> _RECORDS SUPPLIED_
——
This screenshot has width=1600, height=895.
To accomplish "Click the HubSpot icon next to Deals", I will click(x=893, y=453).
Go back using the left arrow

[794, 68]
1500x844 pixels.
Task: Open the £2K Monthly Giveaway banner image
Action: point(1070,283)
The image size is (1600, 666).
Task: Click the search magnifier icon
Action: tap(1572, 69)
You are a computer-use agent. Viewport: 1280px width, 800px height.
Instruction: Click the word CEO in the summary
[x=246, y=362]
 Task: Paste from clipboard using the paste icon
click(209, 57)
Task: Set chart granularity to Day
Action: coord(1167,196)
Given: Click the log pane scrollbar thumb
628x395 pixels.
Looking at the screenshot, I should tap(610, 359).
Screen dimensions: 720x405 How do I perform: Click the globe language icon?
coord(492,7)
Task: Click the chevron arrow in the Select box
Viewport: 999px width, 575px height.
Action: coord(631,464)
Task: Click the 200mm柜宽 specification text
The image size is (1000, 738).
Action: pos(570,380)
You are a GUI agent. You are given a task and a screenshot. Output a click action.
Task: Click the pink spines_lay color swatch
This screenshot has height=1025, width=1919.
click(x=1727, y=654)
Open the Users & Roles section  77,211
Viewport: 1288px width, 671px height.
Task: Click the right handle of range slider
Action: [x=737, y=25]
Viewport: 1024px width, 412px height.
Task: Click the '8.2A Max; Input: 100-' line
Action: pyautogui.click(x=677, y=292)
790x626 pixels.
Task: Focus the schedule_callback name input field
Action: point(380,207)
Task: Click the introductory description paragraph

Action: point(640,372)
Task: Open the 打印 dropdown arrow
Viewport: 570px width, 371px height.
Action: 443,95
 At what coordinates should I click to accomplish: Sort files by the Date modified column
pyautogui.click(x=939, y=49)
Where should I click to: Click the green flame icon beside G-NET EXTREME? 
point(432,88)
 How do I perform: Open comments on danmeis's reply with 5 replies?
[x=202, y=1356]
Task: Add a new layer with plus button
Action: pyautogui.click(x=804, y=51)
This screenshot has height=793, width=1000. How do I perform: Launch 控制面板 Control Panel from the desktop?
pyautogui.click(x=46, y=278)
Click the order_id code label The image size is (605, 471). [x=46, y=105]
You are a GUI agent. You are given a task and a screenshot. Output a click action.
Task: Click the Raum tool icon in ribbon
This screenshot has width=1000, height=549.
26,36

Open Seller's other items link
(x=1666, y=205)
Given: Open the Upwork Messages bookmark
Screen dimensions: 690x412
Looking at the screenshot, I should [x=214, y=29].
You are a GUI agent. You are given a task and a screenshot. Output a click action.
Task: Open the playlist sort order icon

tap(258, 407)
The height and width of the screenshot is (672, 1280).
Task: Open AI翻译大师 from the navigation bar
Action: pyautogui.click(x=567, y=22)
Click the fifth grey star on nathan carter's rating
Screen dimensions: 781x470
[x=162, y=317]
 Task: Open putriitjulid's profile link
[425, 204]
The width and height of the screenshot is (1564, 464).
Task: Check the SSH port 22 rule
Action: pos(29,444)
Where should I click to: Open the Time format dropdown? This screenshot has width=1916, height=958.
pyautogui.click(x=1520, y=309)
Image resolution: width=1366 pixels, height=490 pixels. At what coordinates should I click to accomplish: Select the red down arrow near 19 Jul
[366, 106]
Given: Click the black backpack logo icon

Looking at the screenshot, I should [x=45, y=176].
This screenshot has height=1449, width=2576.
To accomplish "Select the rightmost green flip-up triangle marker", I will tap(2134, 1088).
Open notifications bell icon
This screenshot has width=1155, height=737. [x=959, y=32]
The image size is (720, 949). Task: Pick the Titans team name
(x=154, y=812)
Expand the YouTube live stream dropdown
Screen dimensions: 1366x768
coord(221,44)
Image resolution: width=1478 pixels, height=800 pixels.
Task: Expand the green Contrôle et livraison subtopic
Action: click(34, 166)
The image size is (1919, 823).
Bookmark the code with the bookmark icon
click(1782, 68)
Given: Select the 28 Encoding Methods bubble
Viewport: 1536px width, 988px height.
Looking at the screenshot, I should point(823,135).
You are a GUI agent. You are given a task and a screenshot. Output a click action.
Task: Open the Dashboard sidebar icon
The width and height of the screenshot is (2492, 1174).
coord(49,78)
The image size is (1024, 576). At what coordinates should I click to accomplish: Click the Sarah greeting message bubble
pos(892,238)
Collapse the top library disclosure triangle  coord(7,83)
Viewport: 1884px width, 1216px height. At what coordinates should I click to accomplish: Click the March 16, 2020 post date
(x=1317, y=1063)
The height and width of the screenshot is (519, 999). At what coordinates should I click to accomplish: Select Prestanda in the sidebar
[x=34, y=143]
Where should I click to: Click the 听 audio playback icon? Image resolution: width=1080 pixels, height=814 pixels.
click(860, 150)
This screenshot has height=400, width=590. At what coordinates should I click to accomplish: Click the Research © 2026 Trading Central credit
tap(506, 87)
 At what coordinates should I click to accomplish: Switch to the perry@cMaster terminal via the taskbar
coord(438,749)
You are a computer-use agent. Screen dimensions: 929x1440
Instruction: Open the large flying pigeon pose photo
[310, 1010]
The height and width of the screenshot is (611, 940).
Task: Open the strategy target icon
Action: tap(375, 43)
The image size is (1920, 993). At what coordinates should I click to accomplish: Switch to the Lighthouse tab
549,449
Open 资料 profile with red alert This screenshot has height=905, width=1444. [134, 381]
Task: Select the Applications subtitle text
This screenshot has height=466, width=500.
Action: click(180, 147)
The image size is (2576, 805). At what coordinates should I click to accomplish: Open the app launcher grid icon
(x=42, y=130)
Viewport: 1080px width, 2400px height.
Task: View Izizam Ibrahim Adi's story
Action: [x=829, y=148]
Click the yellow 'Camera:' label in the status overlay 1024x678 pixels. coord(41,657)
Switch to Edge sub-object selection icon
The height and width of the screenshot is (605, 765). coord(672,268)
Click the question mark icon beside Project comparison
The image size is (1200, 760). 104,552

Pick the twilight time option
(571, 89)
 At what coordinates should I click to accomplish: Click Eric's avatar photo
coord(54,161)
——
> _EXERCISE REQUIREMENTS_
The answer should consist of every line above in which "triangle" appears.

> _RESPONSE_
To accomplish "Select the rightmost green flip-up triangle marker", I will tap(2134, 1088).
Collapse the top library disclosure triangle  coord(7,83)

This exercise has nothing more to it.